Все эти законы, согласно которым на сцене не должно проливать кровь, не должно говорить более, чем трем собеседникам и т. д., мне кажется, могли бы допускать у нас, как они допускали у греков, некоторые исключения. Правила благопристойности, всегда несколько произвольные, не таковы, как основные правила театрального искусства, к которым принадлежат три единства. Было бы слабостью и беспомощностью распространять действие за пределы надлежащего времени и места. Спросите у автора, который включил в пьесу слишком много происшествий, в чем причина этой ошибки. Если он прямодушен, он Вам ответит, что у него недостало таланта, чтобы заполнить пьесу одним событием, а если действие у него развертывается в течение двух дней и в двух городах, значит, он недостаточно искусен, чтобы вместить его в три часа и в ограду дворца. Совсем иначе обстоит дело с автором, который представил бы на сцене зрелище, внушающее ужас; он не нарушил бы правдоподобия, и эта смелость отнюдь не говорила бы о его слабости, а, напротив, свидетельствовала бы о большом таланте, необходимом для того, чтобы своими стихами придать истинное величие действию, которое без возвышенного стиля было бы лишь жестоким и отталкивающим.
Вот на что отважился однажды наш великий Корнель в своей «Родогуне [388] «Родогуна» – трагедия П. Корнеля, поставлена в 1645 г.
». Он выводит в этой трагедии мать, которая в присутствии двора и иноземного посла хочет отравить сына и невестку после того, как она своей собственной рукой убила другого сына. Она предлагает им кубок с отравленным вином, а когда они отказываются, полные подозрений, сама выпивает его и умирает от яда, который предназначала для них. Столь ужасные удары не должно расточать и не всякому дано наносить их. Такие новшества требуют большой осмотрительности и мастерского исполнения. Англичане сами признают, что Шекспир, например, был единственным среди них, кто умел с успехом вызывать тени и заставлять их говорить:
Within that circle none durst move but he [389] «Within that circle none durst move but he» (англ.) – «Никто, кроме него, не отважился вступить в эту сферу».
.
Чем более величественно или ужасно театральное действие, тем более пошлым оно становится, если его часто повторяют; так, подробности битв, будучи сами по себе как нельзя более страшными, оставляют нас равнодушными и наскучивают нам оттого, что слишком часто описываются в исторических сочинениях.
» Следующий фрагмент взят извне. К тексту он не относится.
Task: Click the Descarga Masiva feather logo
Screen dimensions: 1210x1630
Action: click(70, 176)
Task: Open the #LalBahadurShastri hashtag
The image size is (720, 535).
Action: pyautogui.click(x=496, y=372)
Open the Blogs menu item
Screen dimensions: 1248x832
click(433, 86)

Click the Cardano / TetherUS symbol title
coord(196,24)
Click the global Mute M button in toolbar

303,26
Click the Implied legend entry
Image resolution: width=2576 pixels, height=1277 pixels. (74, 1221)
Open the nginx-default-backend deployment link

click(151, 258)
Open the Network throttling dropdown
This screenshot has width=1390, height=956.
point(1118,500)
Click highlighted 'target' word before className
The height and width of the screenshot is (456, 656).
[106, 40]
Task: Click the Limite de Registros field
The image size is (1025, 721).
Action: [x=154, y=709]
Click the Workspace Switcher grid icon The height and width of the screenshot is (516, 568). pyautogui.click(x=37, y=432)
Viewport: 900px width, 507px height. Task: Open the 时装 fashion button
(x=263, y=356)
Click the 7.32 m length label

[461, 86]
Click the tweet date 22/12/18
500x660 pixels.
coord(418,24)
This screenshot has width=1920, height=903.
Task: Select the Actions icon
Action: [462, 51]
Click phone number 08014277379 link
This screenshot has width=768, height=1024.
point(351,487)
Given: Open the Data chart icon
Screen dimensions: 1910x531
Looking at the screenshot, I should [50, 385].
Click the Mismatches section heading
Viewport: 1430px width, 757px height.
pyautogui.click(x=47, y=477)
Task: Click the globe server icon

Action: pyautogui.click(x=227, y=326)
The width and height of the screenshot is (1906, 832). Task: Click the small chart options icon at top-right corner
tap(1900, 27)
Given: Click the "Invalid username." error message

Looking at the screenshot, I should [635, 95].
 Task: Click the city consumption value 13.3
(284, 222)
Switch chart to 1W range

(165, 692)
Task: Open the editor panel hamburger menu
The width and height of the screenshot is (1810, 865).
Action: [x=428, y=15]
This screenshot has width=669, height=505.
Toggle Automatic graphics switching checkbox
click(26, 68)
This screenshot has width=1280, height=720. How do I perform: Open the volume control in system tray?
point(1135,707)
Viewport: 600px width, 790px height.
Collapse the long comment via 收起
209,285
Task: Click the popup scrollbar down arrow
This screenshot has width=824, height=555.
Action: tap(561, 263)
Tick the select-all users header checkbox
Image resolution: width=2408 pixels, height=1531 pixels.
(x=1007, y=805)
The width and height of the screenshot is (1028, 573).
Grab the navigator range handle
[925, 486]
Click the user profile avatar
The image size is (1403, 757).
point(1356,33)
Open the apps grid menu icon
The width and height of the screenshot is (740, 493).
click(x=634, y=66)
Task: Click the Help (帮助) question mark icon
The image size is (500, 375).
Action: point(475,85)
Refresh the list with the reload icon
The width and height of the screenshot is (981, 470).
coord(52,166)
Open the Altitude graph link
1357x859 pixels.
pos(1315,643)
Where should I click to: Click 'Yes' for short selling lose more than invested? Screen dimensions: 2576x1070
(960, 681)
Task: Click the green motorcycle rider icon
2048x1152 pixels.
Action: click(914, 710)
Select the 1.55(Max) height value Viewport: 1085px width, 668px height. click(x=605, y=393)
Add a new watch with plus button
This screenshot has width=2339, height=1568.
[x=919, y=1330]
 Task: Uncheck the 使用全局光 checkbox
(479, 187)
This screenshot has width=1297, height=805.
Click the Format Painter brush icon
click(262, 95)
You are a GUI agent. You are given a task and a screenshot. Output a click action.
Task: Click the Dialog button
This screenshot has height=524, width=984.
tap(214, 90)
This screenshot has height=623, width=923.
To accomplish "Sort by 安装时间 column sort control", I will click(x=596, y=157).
Единственная пьеса г. Расина, которая не лишена помпезности, это его шедевр «Гофолия». Мы видим в ней ребенка на троне, его кормилицу и жрецов, которые его окружают, царицу, повелевающую своим солдатам убить его, левитов, сбегающихся, чтобы его защитить. Все это действие патетично, но если бы не был патетичным и стиль, оно показалось бы ребяческим.
Чем более желает автор поразить зрителей пышностью и торжественностью обстановки, тем более необходимо ему высказывать нечто значительное, не то он будет всего лишь декоратором, а не трагическим поэтом. Около тридцати лет назад в Париже была представлена трагедия «Монтезума» [390] «Монтезума » – трагедия французского поэта Луи Феррье (1652–1721), поставлена в 1702 г.
. Спектакль открывался необычайным зрелищем. Декорации изображали великолепный дворец в варварском вкусе, Монтезума появлялся, облаченный в диковинное одеяние, в глубине сцены располагались вооруженные луками рабы, Монтезуму окружали восемь его царедворцев, простертых ниц перед властителем, и пьеса начиналась словами, с которыми он обращался к ним:
Не бойтесь встать с колен. Царь позволяет вам
Взглянуть ему в лицо и волю дать словам.
Это зрелище очаровало зрителей, но вот и все, что было прекрасного в этой трагедии.
Что до меня, то признаюсь, я не без опасений вывел на французскую сцену римских сенаторов в красных мантиях, приступающих к подаче голосов. Я помню о том, что, когда я вывел в «Эдипе» хор фиванцев, возглашавший:
Тебя зовем, о смерть! На помощь нам приди! [391] «Тебя зовем, о смерть! И на помощь нам приди!..» – Этих строк нет в окончательном тексте трагедии, они сохранились в вариантах.
Покоя дай, о смерть! От мук освободи! –
партер не был потрясен патетикой этих стихов, как того можно было ожидать, а разразился хохотом оттого только, что они якобы звучали смешно в устах неопытных актеров. Это помешало мне в «Бруте» заставить говорить сенаторов, когда Тита обвиняют перед ними, и усилить впечатление, производимое сей ужасной сценой, выразив изумление и скорбь отцов Рима, которые несомненно должны были выказать свои чувства иначе, нежели немой сценой, которая вдобавок даже не была исполнена.